What you should do - Reproduce only the lines below from the line containing "You are a computer-use" to the line containing "The width and", exactly as written, with both end lines kept. Omit the pictures.

Records for this task -
== == ==
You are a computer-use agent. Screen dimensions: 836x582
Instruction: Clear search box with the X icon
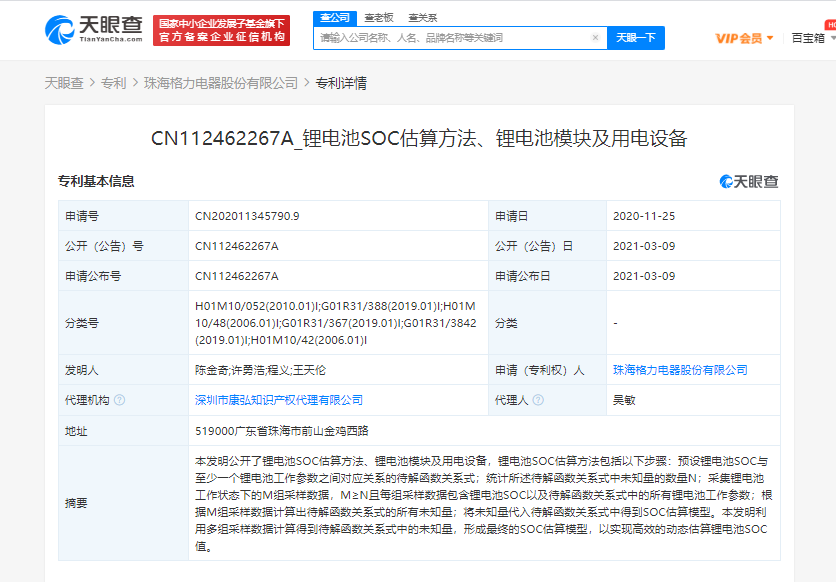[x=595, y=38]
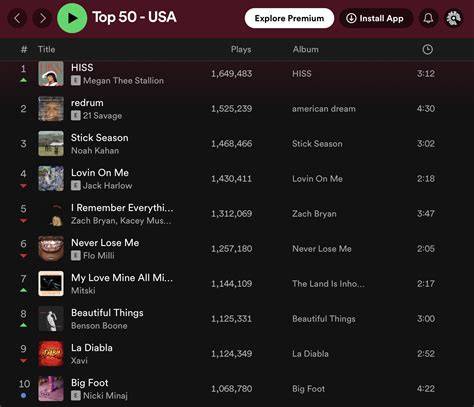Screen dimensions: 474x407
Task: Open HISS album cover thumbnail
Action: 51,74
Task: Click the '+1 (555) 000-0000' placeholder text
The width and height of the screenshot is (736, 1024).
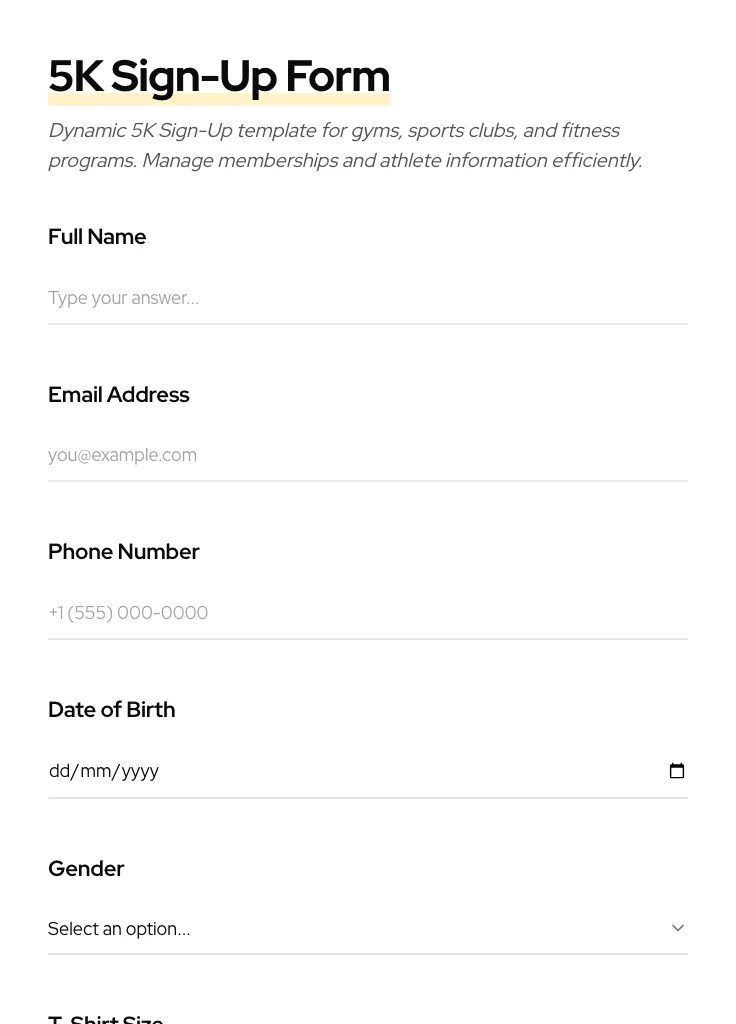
== == ==
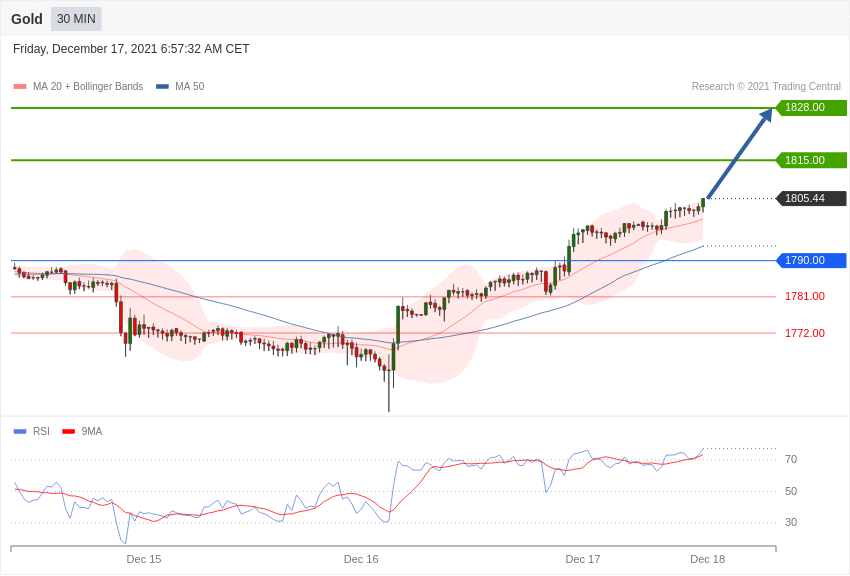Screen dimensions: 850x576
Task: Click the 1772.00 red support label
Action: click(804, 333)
== == ==
Response -
You are a computer-use agent. Screen dimensions: 836x582
Instruction: Clear search box with the X icon
[x=595, y=38]
Screen dimensions: 474x407
Task: Open HISS album cover thumbnail
Action: 51,74
Task: Click the '+1 (555) 000-0000' placeholder text
The width and height of the screenshot is (736, 1024).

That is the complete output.